"I think eminent domain is wonderful," says the GOP frontrunner.
James Madison once wrote, “Government is instituted to protect property of every sort. … This being the end of government, that alone is a just government, which impartially secures to every man, whatever is his own.”
Good thing Madison never met Donald Trump.
Turns out the real estate mogul and Republican presidential candidate not only has made it his practice to strip folks of their private property, but he also thinks it’s just fine for the government to do the same.
Recall the disastrous 2005 Supreme Court Kelo v. City of New London decision. In that case, SCOTUS ruled the city could take private property from its rightful owner and give it to a private developer for the “greater economic good” — not for public use. And Trump agreed with the Court.

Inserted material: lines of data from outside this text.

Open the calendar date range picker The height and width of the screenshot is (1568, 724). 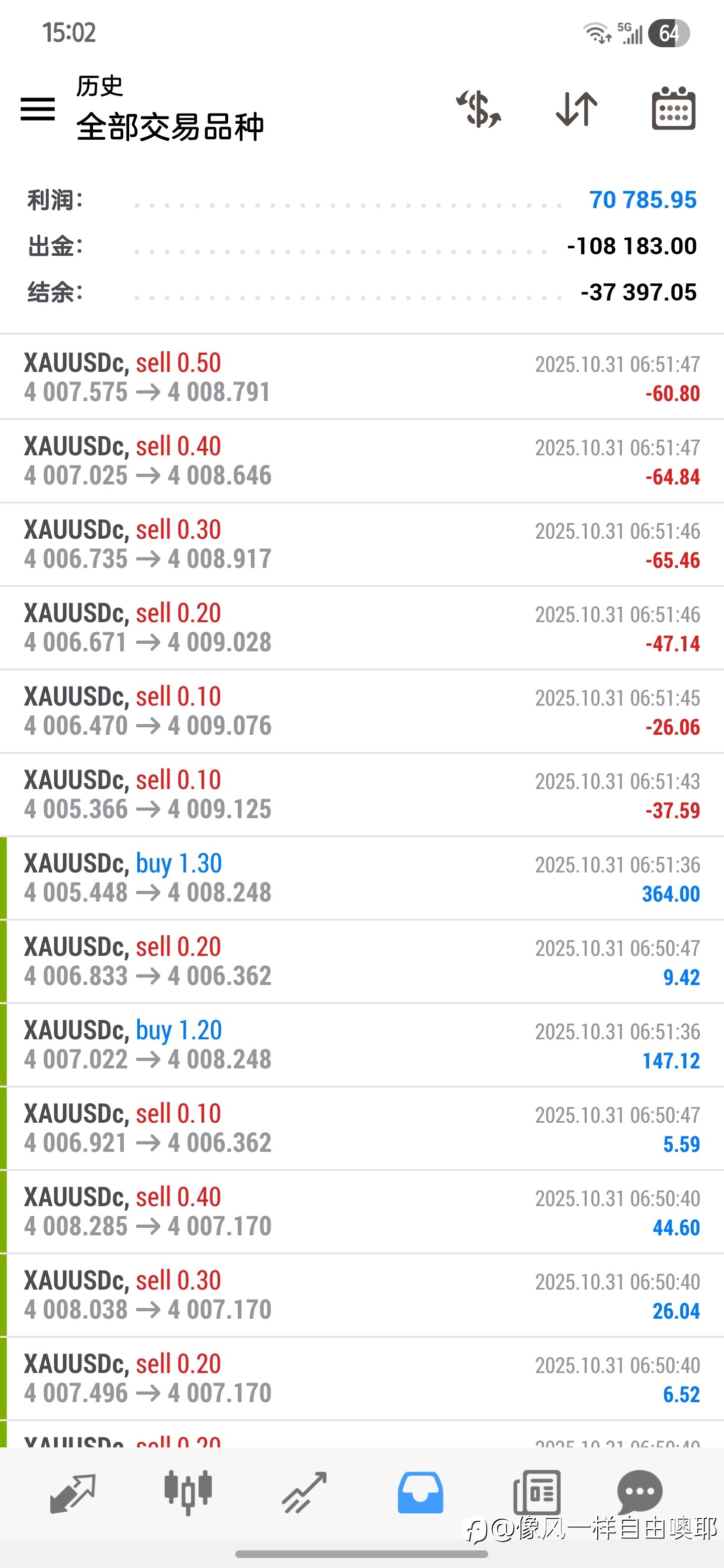click(x=673, y=109)
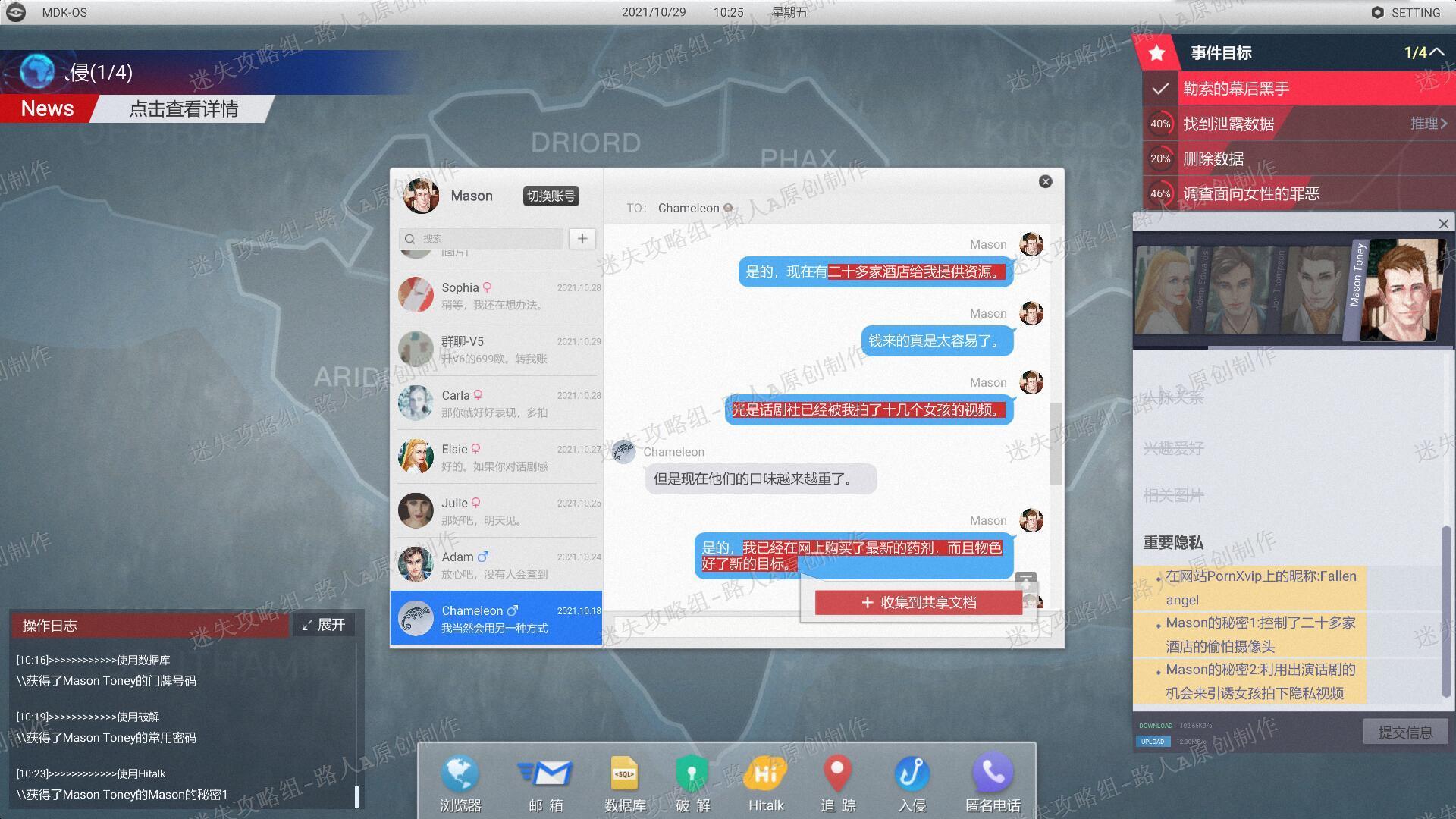Expand the 操作日志 log with 展开
This screenshot has width=1456, height=819.
tap(324, 625)
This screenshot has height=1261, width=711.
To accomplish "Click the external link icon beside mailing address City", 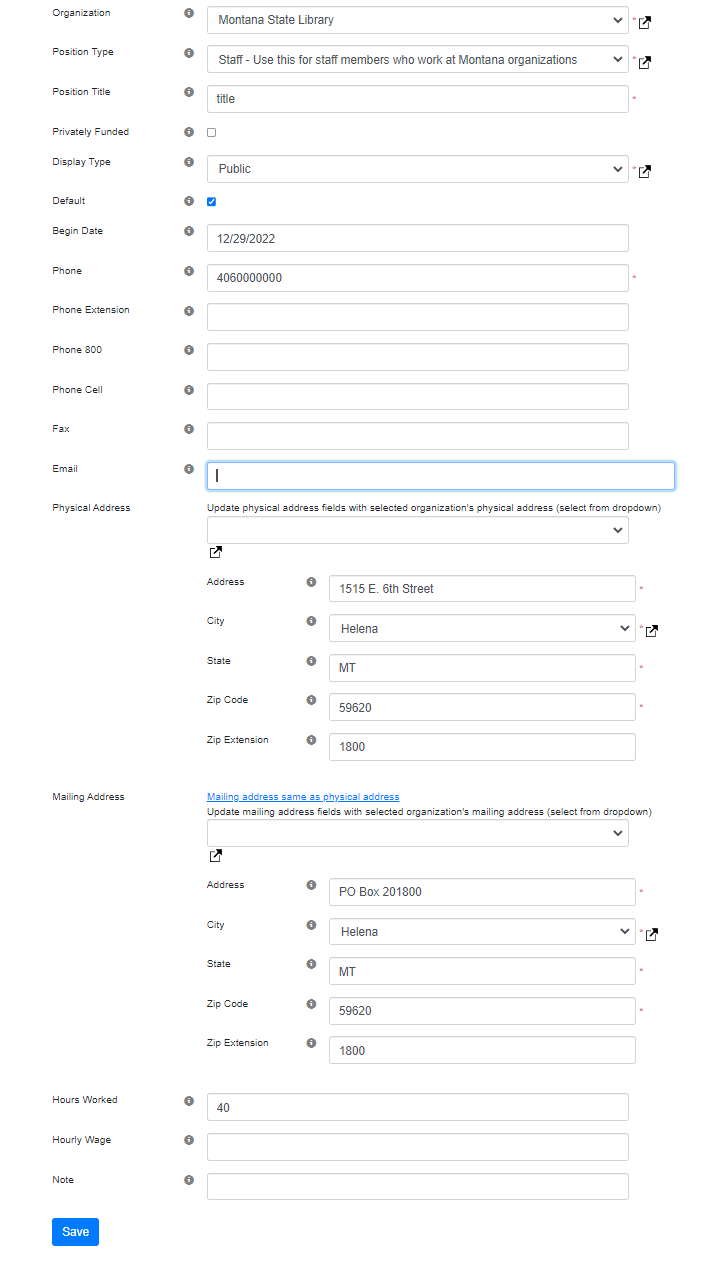I will pos(652,935).
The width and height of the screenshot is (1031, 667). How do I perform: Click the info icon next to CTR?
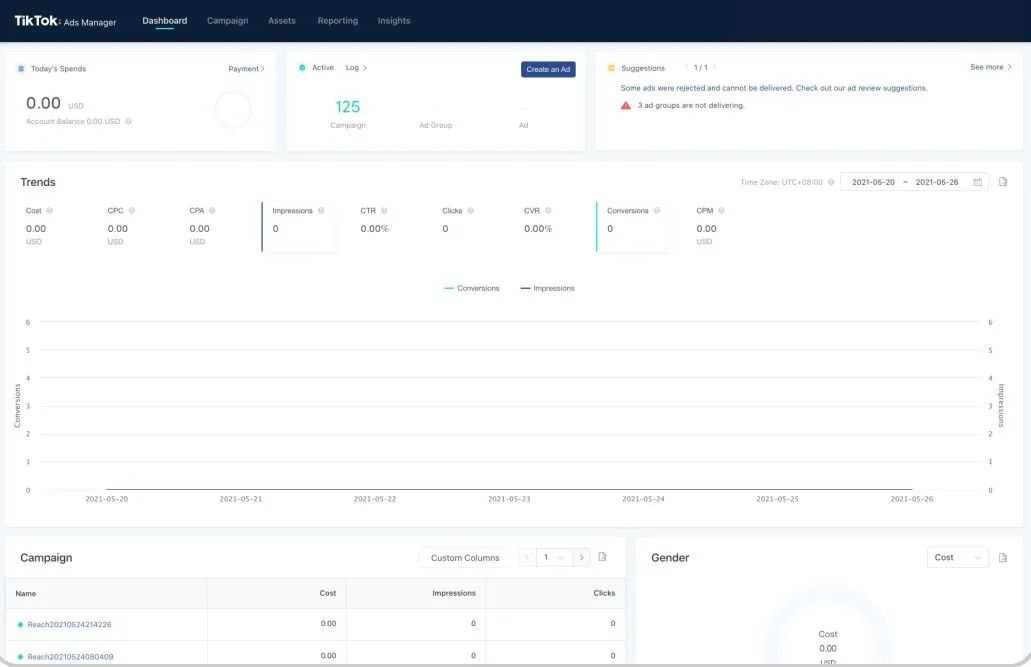(x=384, y=211)
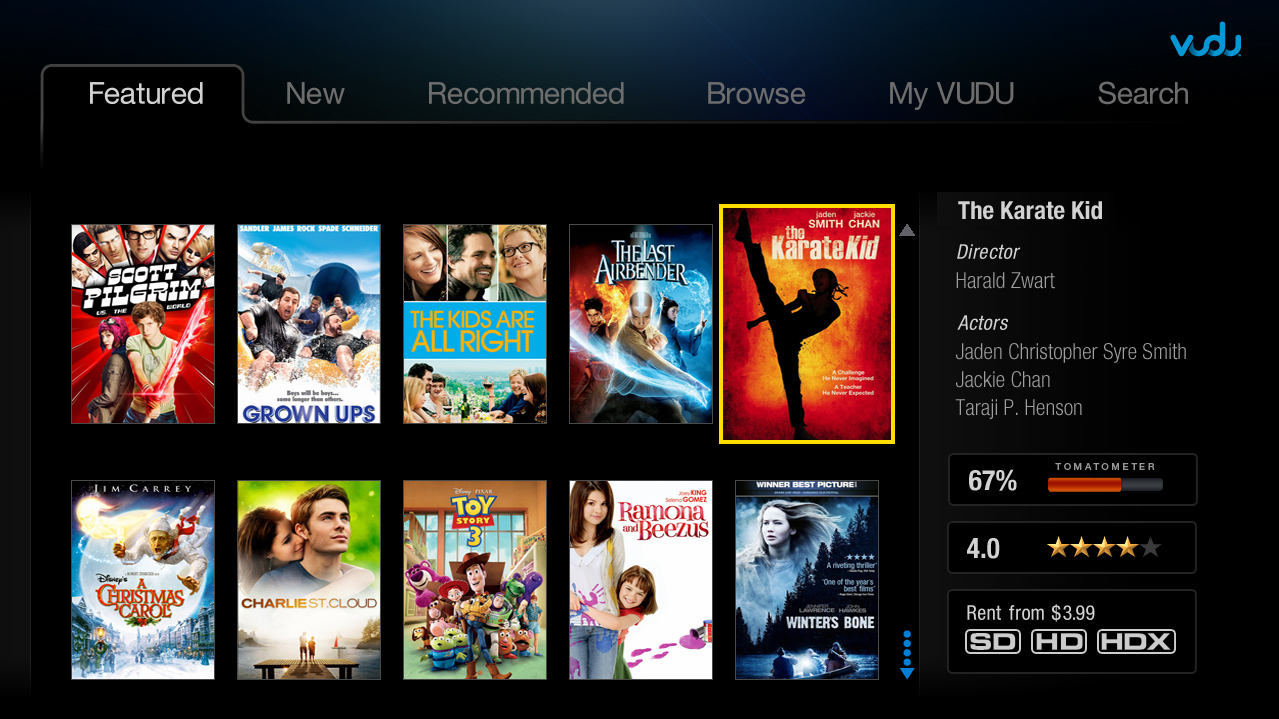Screen dimensions: 1279x719
Task: Click actor Jackie Chan
Action: tap(1003, 380)
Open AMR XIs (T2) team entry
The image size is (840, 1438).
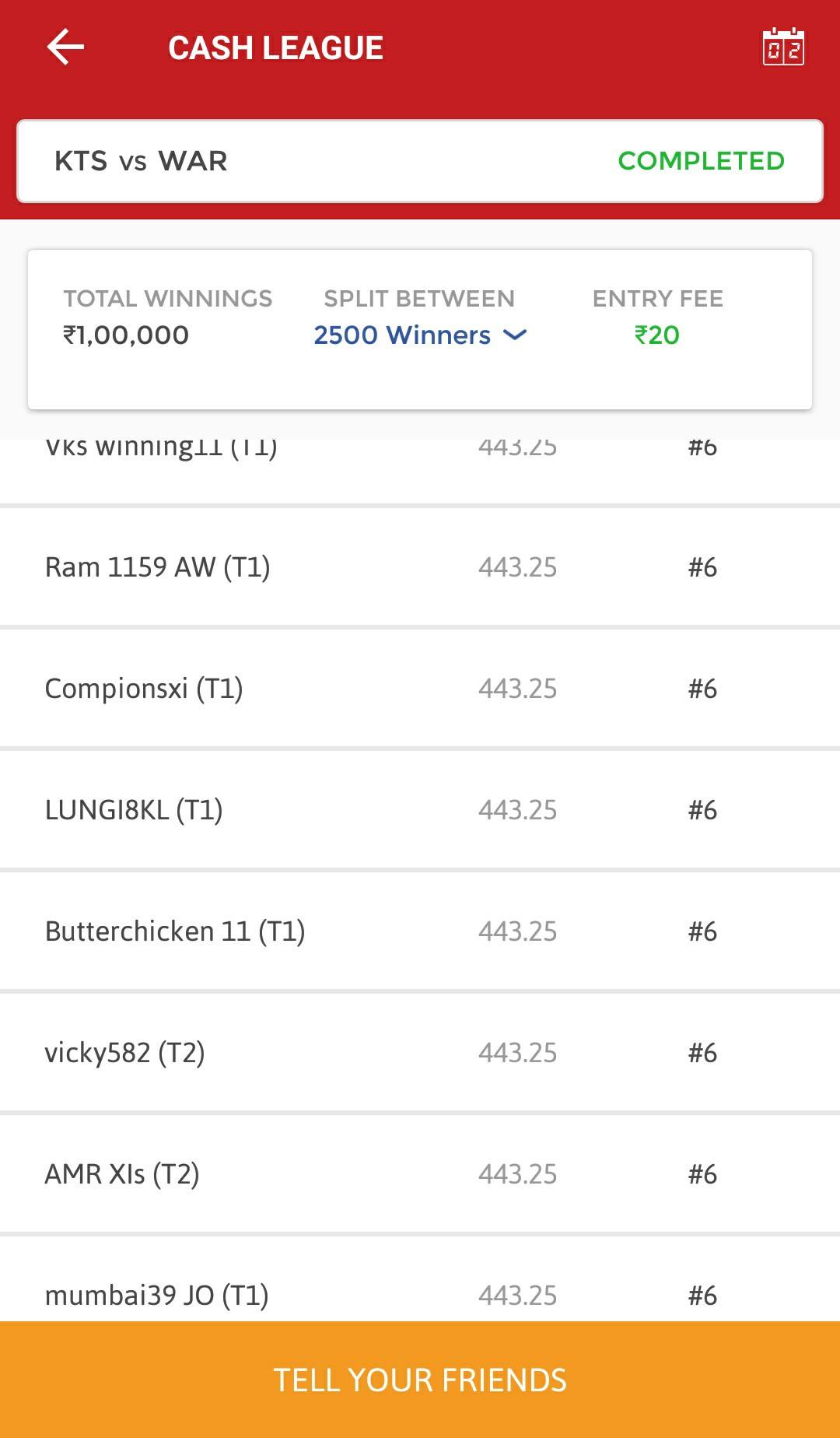[420, 1174]
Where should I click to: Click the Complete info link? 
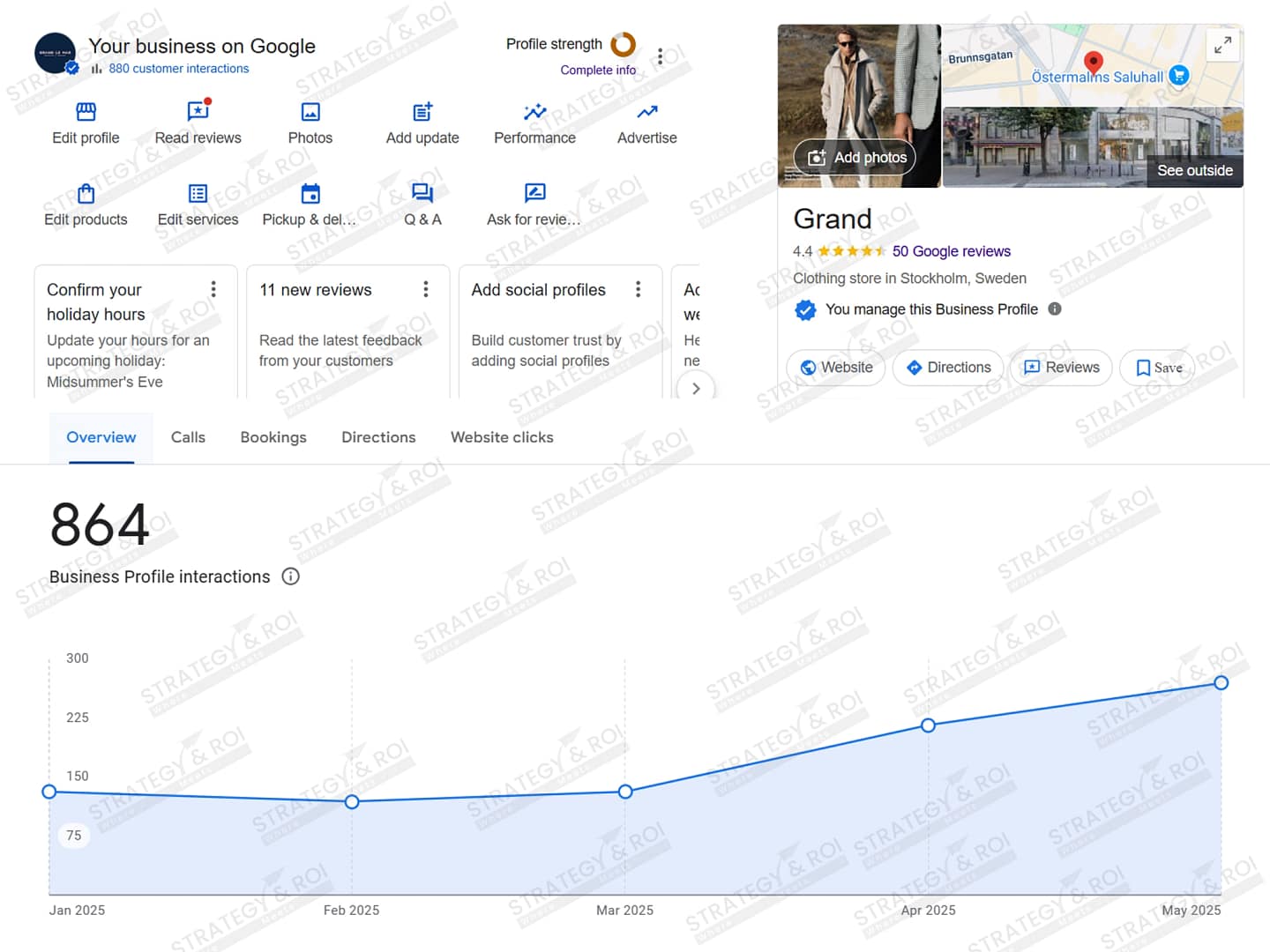tap(598, 70)
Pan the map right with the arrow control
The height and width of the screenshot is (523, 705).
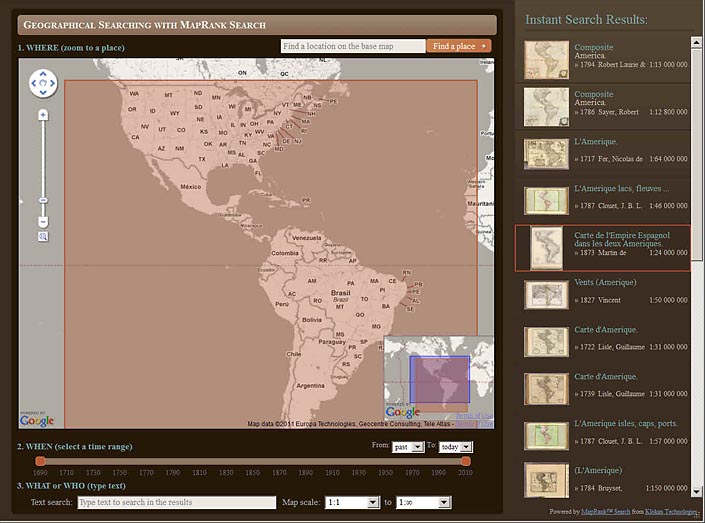click(54, 84)
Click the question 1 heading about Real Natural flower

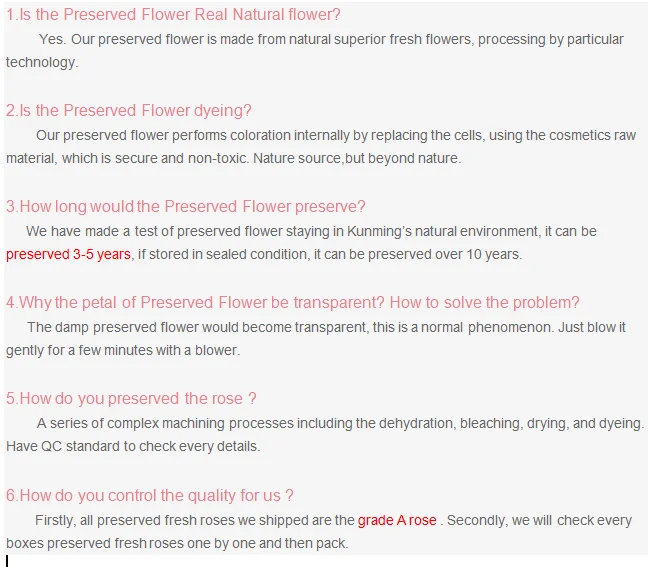coord(173,15)
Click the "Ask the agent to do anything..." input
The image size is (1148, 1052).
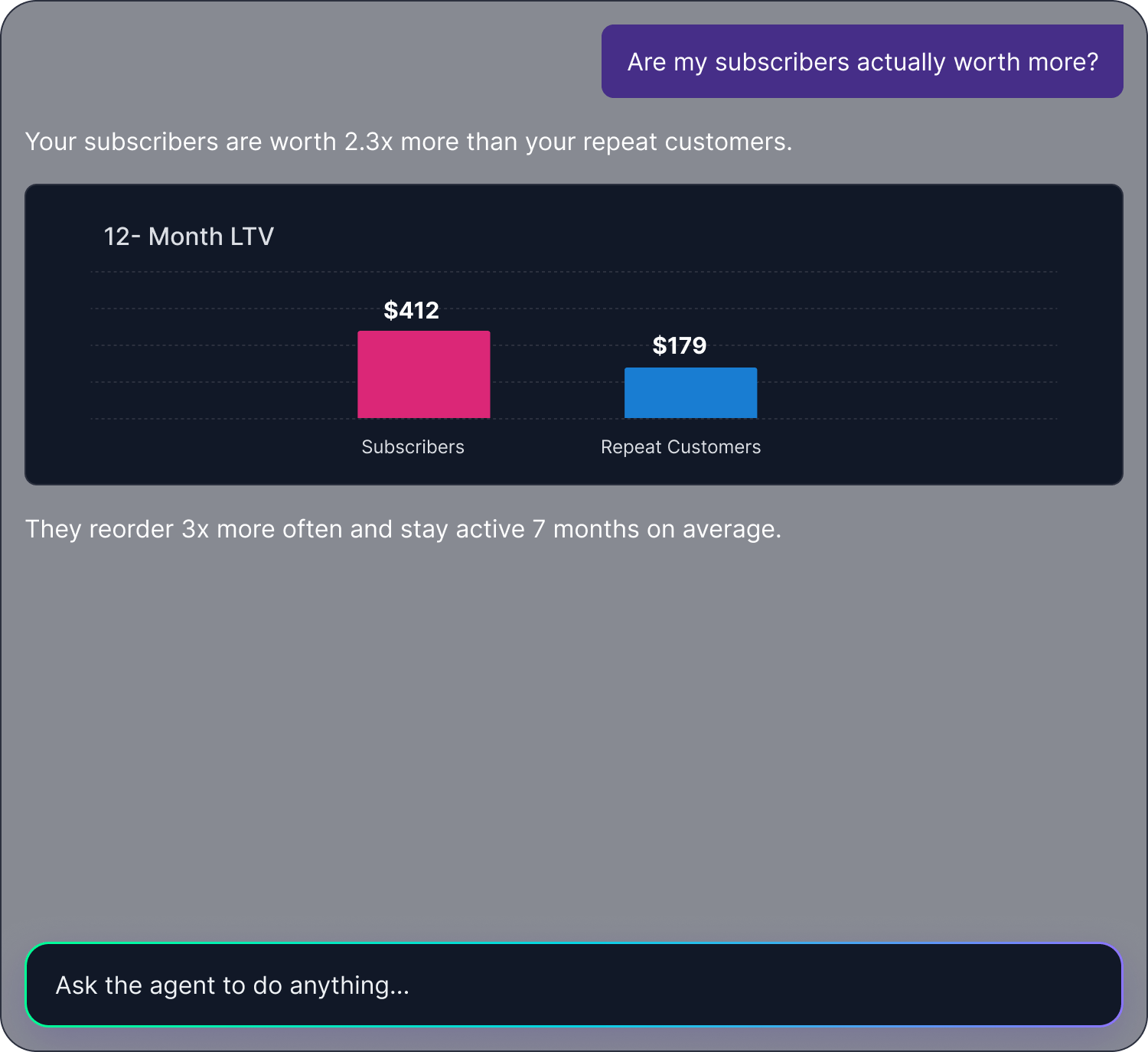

Incidentally, a decade after Kelo, the land that was supposed to deliver such a boon to the area still sits empty. As The Blaze reports, “The only creatures making regular use of [the lots] in the intervening years have been a colony of feral cats.”
In an interview this week with Fox News’ Bret Baier, Trump extolled the virtues of eminent domain and even boasted of his own abuse — er, use — of it. (Warning: typical Trump run-on sentence follows.)
“I think eminent domain is wonderful. … I build a lot of buildings in Manhattan, and you’ll have 12 sites and you’ll get 11 and you’ll have the one holdout and you end up building around them and everything else, okay? So, I know it better than anybody. I think eminent domain for massive projects, for instance, you’re going to create thousands of jobs, and you have somebody that’s in the way, and you pay that person far more— Don’t forget, eminent domain, they get a lot of money, and you need a house in a certain location, because you’re going to build this massive development that’s going to employ thousands of people, or you’re going to build a factory, that without this little house, you can’t build the factory— I think eminent domain is fine.”
In other words, Trump thinks it’s just dandy to build his empire by kicking folks out of their homes. As president, would he wrack up executive orders ousting folks from hearth and home so his billionaire development pals could provide for the “greater good”?
Make America Great Again™, indeed.
In reality, eminent domain — as outlined in the pesky Fifth Amendment — is bound by strict limitations. Specifically, private property may be taken only for public use and with just compensation. Nowhere does the Constitution permit the government to take property from its rightful owner and give it to another private entity for personal or even communal gain.
And, as John Adams wrote, “The moment the idea is admitted into society, that property is not as sacred as the laws of God, and that there is not a force of law and public justice to protect it, anarchy and tyranny commence.”
But to the Constitution, Madison and Adams, Trump says pish posh. After all, the Founders obviously never had a casino to build, so what could they possibly know about making America great?
The sobering reality is that Trump remains an enthusiastic supporter of government seizing private property. In fact, long before Kelo, Trump was busy targeting private property for his business gain. In the 1990s, he went after New Jersey widow Vera Coking, attempting to use eminent domain to take her Atlantic City home for, of all things, a limousine parking lot for his Trump Plaza Hotel.
Trump may be tough, but he picked the wrong fight messing with a Jersey girl. Coking retained the right to her property, but had to go through a costly, multi-year court battle to do so.
In the frightful scenario of a Trump administration, one can only imagine how many Vera Cokings would have to appeal to the courts to keep their homes — and trust to hope that the court doesn’t use Kelo against them.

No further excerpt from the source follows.